Pero se da la circunstancia en el continente australiano, única, me parece, a todos los efectos, de que los nativos son los dioses, y ellos saben que no han tomado semejante decisión, emitido tan espantoso decreto. ¿De dónde sale pues la furia demente de los destructores? ¿Quién es su señor, quién les manda, a qué les obliga, qué pretende? Puede que además del mundo haya otro mundo, puede que además del Sueño haya otro sueño, pero sea como sea, el Sueño no debe ser destruido, los dioses no han decidido tal cosa, no hemos decidido así, se dice en su corazón el aborigen de Australia.

Y a partir de ahí cualquier conjetura es buena, cualquiera sirve para explicar lo inexplicable y justificar el caos (defenderse de él).

Mundos paralelos, cuerdo y loco, el loco queriendo borrar al cuerdo. Mundos alternativos, que se suceden destruyéndose. Mundos opuestos como el anverso y el reverso, luz y sombra de las cosas y de los tiempos.
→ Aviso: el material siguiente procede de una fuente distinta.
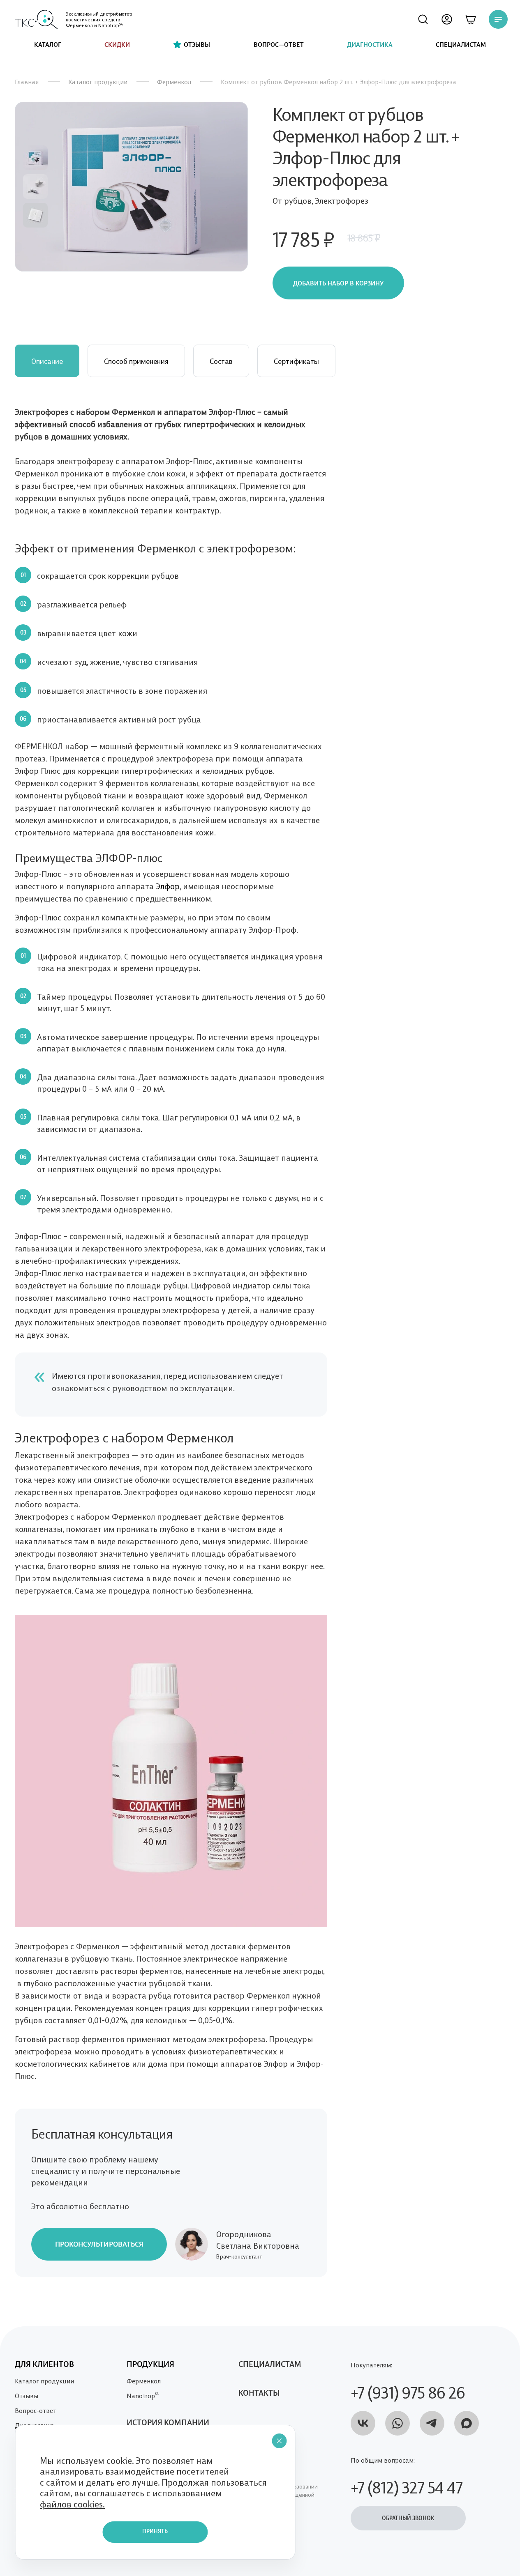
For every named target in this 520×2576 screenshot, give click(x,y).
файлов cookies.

Mundos enemigos que libran eternas batallas que no se decidirán hasta el final o no se decidirán nunca... ¿Qué más da?

Es entonces cuando los dioses hacen algo que tal vez sea lo más original, lo más hermoso, lo más creativo, su mejor obra de arte, su más rica línea de canto, su mejor rito, su mito más anclado en el tiempo del sueño: dejan de ser dioses para salvar su obra, declinan hacia la humanidad para redimir el mundo, no de su pecado, sino de la locura que descrea.

Cuando el bárbaro blanco llegó al continente australiano, ¡qué diferencia con aquellos torpes aztecas que creyeron ver dioses!, los propios dioses se rinden y aceptan su derrota para salvar su victoria, reniegan de sí mismos, rompen la continuidad, se sacan los ojos y se queman la razón, esperando la muerte fuera de lo sagrado, que los mastines extranjeros no puedan hallar el rastro.

Pero su arte habla por ellos, la mano no les obedece, cada nativo que entra en la cueva allí se queda como guardián de la realidad y del tiempo, cada potencia del Sueño atrapada en la roca, sale al sol del continente conquistado a renunciar también a su divinidad. Si fuésemos lo bastante perspicaces y los nativos fuesen para nosotros algo más que rostros similares en parecida negritud, podríamos haber ido identificando a todos los retratados en las pinturas rupestres según han ido saliendo de sus muros, de sus rocas, de sus montañas, para tomar de nuevo la forma de los hombres y cortar los lazos con la realidad que hay que salvar a toda costa. Uno a uno, renuncia a renuncia, dimisión tras dimisión, dios a dios.

Nos debería sonar conocido: los dioses australianos se han ido haciendo hombres.

Pero claro, algunos de nosotros sabemos lo que son.